**Exercise goal:** Repeat verbatim every line of the material, beginning at the line that holds "Given: Open machine link MC-KNIT-01" and ending at its last line.

★ ★ ★

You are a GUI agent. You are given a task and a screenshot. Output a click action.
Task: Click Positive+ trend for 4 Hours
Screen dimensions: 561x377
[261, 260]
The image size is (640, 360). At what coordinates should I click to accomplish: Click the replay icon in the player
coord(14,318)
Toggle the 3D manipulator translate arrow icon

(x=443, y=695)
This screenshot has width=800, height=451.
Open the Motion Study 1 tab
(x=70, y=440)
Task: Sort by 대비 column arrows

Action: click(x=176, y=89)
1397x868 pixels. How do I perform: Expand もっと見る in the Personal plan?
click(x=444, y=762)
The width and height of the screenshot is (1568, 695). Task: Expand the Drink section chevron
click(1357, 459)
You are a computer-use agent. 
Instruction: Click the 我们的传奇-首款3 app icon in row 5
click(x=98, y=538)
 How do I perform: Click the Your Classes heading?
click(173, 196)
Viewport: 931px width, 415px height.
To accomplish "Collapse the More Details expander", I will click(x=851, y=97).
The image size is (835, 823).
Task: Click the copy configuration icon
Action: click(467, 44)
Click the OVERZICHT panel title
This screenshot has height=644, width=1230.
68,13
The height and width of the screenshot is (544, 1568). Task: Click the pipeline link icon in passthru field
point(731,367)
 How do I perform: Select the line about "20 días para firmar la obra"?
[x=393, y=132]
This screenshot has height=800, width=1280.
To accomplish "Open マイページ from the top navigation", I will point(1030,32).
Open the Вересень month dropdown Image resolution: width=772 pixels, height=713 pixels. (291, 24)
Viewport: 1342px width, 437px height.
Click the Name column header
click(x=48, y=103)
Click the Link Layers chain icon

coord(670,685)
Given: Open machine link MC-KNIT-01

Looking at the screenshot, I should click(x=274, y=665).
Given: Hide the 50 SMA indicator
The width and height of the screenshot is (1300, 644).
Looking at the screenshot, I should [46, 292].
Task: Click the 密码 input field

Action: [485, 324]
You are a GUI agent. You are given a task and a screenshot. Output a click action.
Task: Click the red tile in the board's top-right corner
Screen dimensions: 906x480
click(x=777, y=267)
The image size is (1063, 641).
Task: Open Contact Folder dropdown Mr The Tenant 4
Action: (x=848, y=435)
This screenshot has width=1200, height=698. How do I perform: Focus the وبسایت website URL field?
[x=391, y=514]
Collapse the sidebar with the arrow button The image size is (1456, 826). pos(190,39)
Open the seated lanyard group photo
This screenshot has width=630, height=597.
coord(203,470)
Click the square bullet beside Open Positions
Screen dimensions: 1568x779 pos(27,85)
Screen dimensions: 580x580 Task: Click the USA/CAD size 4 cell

★ ★ ★

**Written reply:**
Given: Open machine link MC-KNIT-01

Looking at the screenshot, I should click(x=274, y=665).
Given: Hide the 50 SMA indicator
The width and height of the screenshot is (1300, 644).
Looking at the screenshot, I should [46, 292].
Task: Click the 密码 input field

Action: [485, 324]
You are a GUI agent. You are given a task and a screenshot. Output a click action.
Task: Click the red tile in the board's top-right corner
Screen dimensions: 906x480
click(x=777, y=267)
The image size is (1063, 641).
Task: Open Contact Folder dropdown Mr The Tenant 4
Action: (x=848, y=435)
This screenshot has width=1200, height=698. How do I perform: Focus the وبسایت website URL field?
[x=391, y=514]
Collapse the sidebar with the arrow button The image size is (1456, 826). pos(190,39)
Open the seated lanyard group photo
This screenshot has width=630, height=597.
coord(203,470)
Click the square bullet beside Open Positions
Screen dimensions: 1568x779 pos(27,85)
Screen dimensions: 580x580 Task: Click the USA/CAD size 4 cell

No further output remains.